Inondés de pétrodollars, mais toujours à l'étroit dans leurs petits appartements hérités de l'ère communiste, les Russes désirent importer la «maison canadienne» dans leur pays. En très grande quantité.

Inondés de pétrodollars, mais toujours à l'étroit dans leurs petits appartements hérités de l'ère communiste, les Russes désirent importer la «maison canadienne» dans leur pays. En très grande quantité.

C'est ce qu'ont fait valoir hier des hommes d'affaires et banquiers russes pendant un colloque organisé à Montréal. La maison «à ossature en bois» les intéresse au plus haut point et ils attendent à bras ouverts les propositions des entrepreneurs d'ici.

«Nous allons rencontrer des compagnies à Toronto, et si vous connaissez des compagnies québécoises intéressées à collaborer avec des banques russes ou avec des promoteurs russes, nous serions ravis de les rencontrer!» a lancé pendant une entrevue Yuri Voskresenskiy, vice-président de la European Trust Bank (ETB), qui finance notamment des projets d'habitation.
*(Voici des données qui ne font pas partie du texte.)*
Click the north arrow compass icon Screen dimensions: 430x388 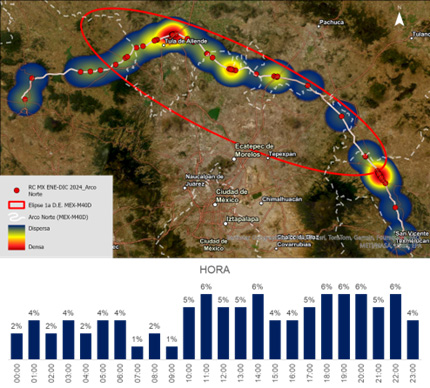click(399, 20)
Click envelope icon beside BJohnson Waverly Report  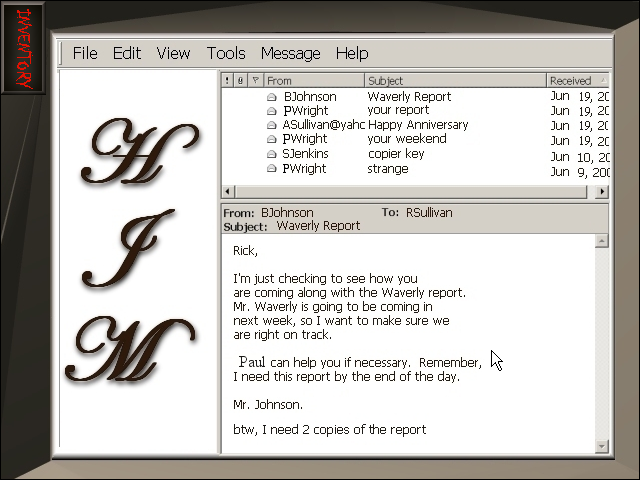271,97
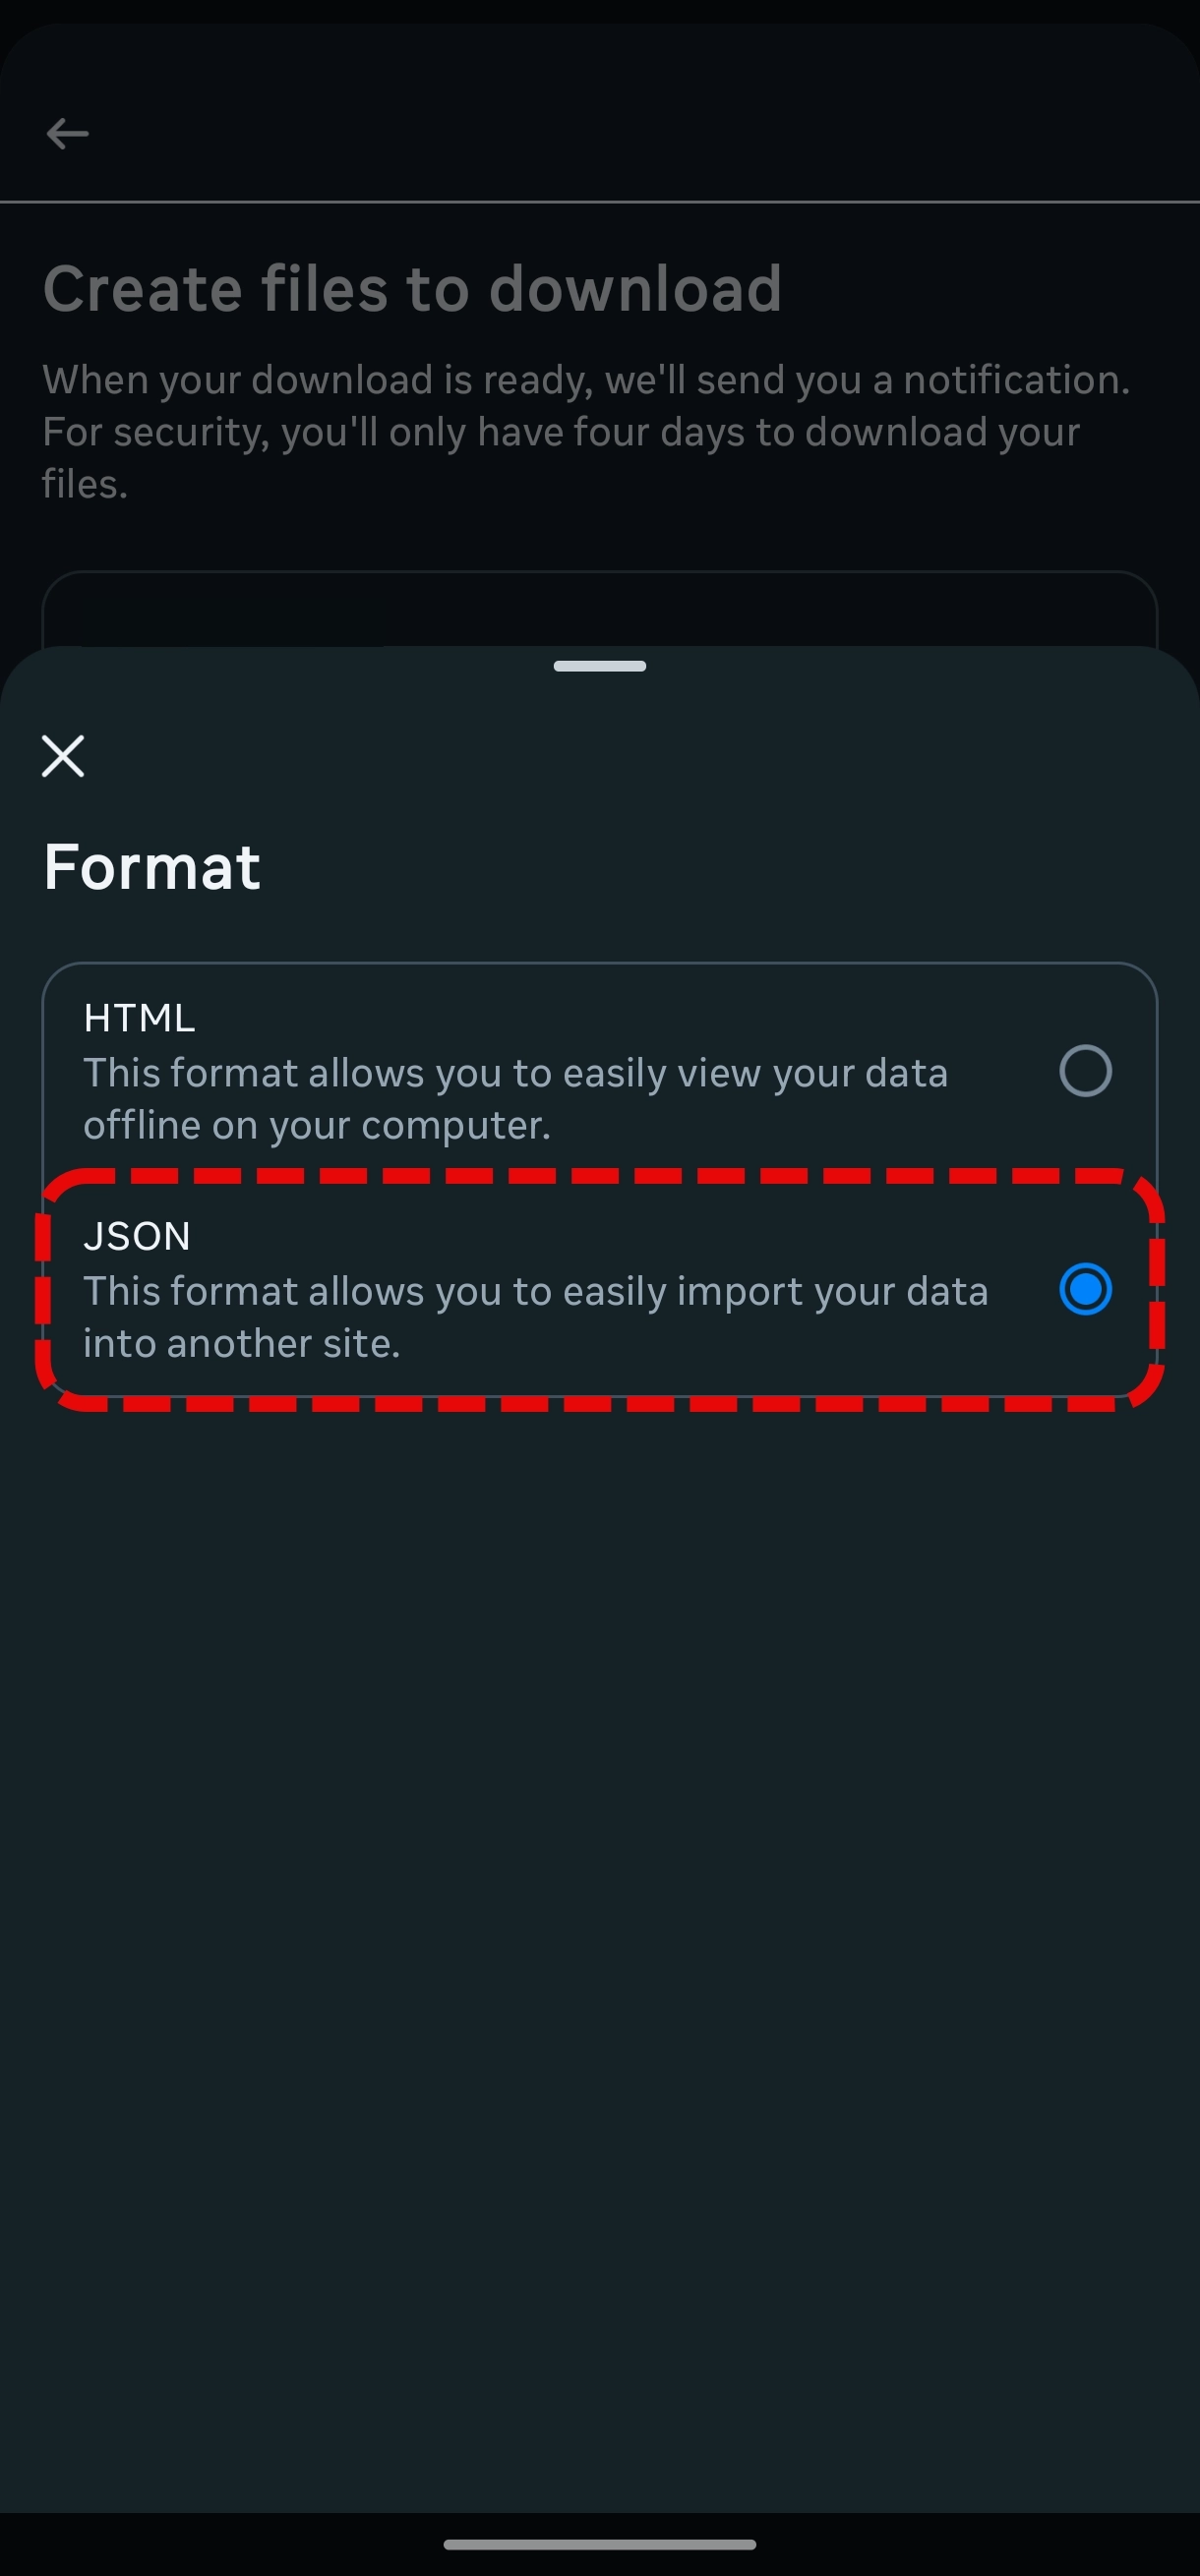Tap the home indicator bar at the bottom
The width and height of the screenshot is (1200, 2576).
(599, 2545)
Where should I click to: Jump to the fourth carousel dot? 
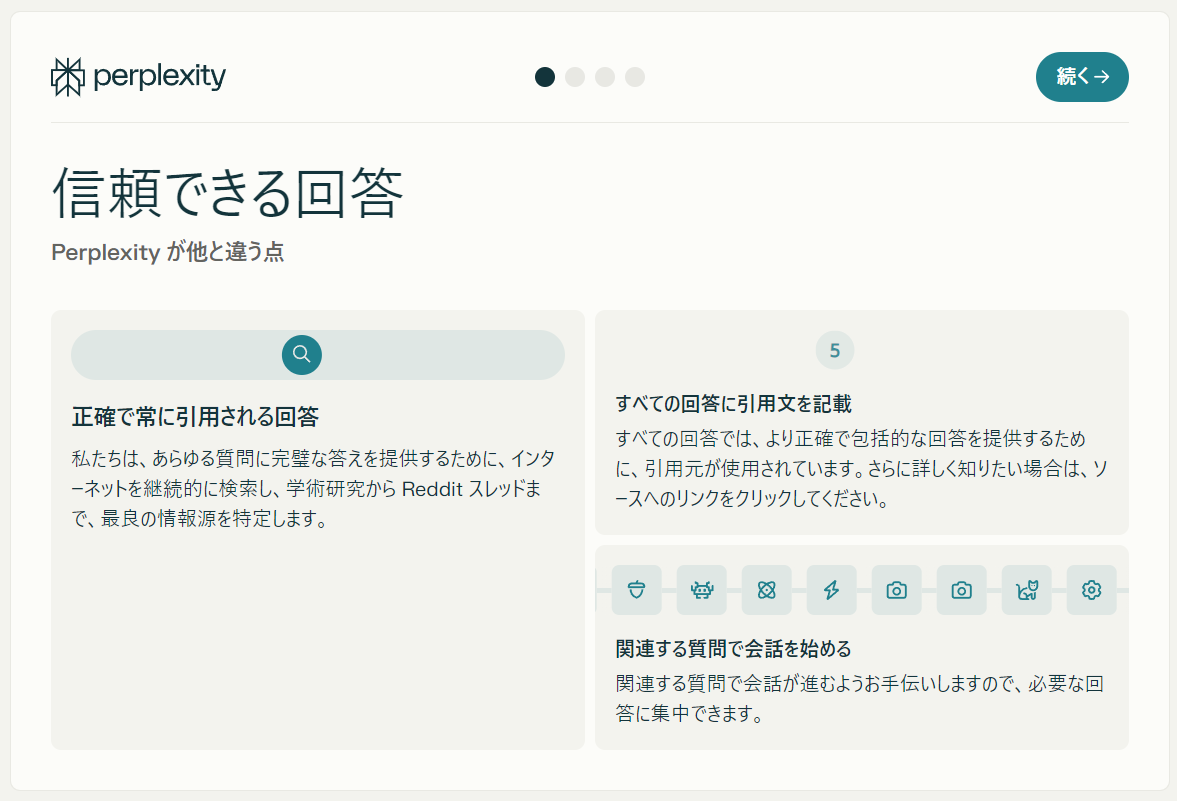pyautogui.click(x=635, y=76)
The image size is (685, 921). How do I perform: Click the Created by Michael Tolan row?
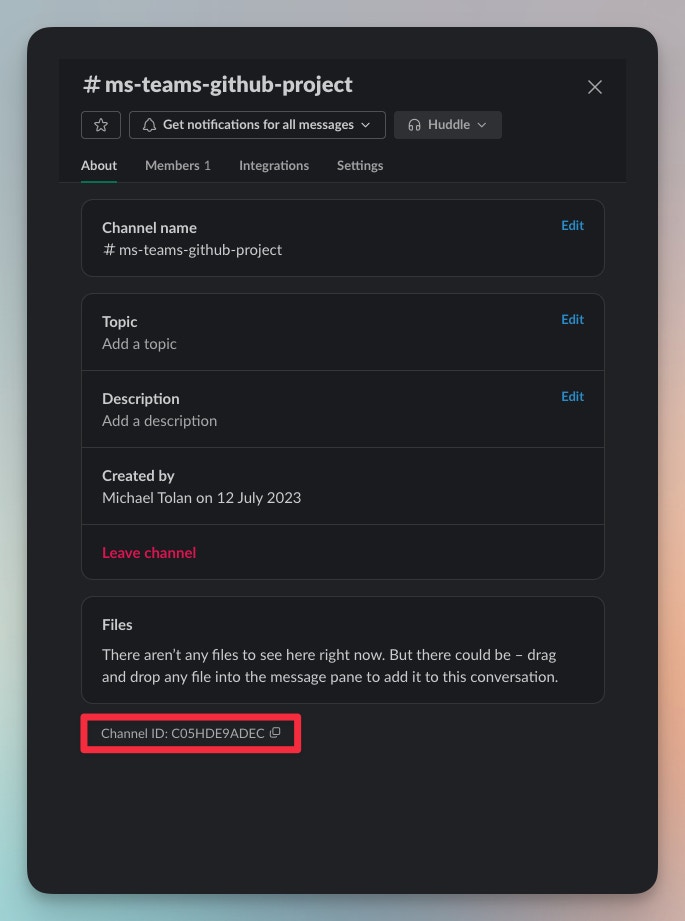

Les besoins sont immenses. La Russie connaît un boom immobilier sans précédent et veut construire chaque année 80 millions de mètres carrés d'habitations «abordables et confortables», dans le cadre d'un ambitieux programme fédéral.

Le pays connaît toutefois une grave pénurie de briques et de ciment, ses matériaux de construction traditionnels, ce qui l'oblige à considérer d'autres options.

«C'est pourquoi on s'intéresse aux maisons à ossature en bois utilisées au Canada», a souligné Andrei Krysin, président de l'ETB.

Intérêt et méfiance

La Russie suscite un intérêt certain chez les constructeurs québécois, conscients de la croissance de ce marché. La crainte de la corruption demeure cependant bien présente et tempère l'enthousiasme.

Le fabricant Arontec, par exemple, a déjà vendu des maisons préfabriquées en Russie il y a une dizaine d'années. Les résidences se sont finalement rendues à destination et ont été assemblées avec succès, mais la route a été semée d'embûches, se rappelle le directeur général Denis Piché.

«Au niveau des transports, c'est un peu embêtant. Ca prend les bons contacts, c'est toujours un peu plus complexe qu'ailleurs», a-t-il souligné.

La société de Sainte-Agathe-des-Monts ne ferme pas la porte à exporter de nouveau en Russie. Mais elle préfère pour l'instant se concentrer sur ses marchés «prioritaires», comme la France, l'Allemagne et les États-Unis.

Le Groupe Laprise n'a quant à lui jamais exporté en Russie. Les choses pourraient bientôt changer: l'entreprise de Montmagny a été approchée par une société russe, intéressée à conclure un partenariat à long terme pour l'achat de maisons.

Laprise a effectué une vérification en règle du groupe russe et attend maintenant des nouvelles. «Il y a un très gros engouement et il y a un travail sérieux qui a été fait de leur part. On leur a demandé un plan d'affaires et ils l'ont déposé. Ça semblerait vouloir décoller», a souligné Henri Morneau, directeur à l'exportation.

La prudence doit toujours être de mise, reconnaît Sanjar Sam Farzaneh, chef d'équipe à SCHL International. La Société canadienne d'habitation et de logement mène un travail intensif pour promouvoir l'exportation du savoir-faire et des produits canadiens en Russie.

«La Russie a énormément changé au cours des dernières années, mais ça demeure un marché en développement, a expliqué M. Farzaneh. Les compagnies doivent faire leur vérification diligente, pour savoir avec qui elles s'engagent. Il y a de très bons gens d'affaires en Russie, véritablement intéressés à faire des affaires.»

Si la Russie est intéressée à acheter des maisons à ossature en bois, elle cherche aussi à importer la technologie canadienne qui lui permettrait de fabriquer elle-même de telles résidences. Le pays veut aussi importer plus d'équipement industriel canadien, a-t-on expliqué mardi.

Le secteur des services n'est pas en reste. Les firmes canadiennes d'architecture, d'ingénierie et d'urbanisme ont de grandes possibilités de croissance en Russie, a fait valoir Mietka Zieba, conseillère en développement du commerce à SCHL International.

Le secteur du prêt hypothécaire est lui aussi sous-développé en Russie. Les banquiers russes espèrent créer des partenariats et tirer profit de l'expérience des banques canadiennes dans ce domaine, ont expliqué plusieurs intervenants mardi pendant le colloque organisé par la Canada Eurasia Russia Business Association.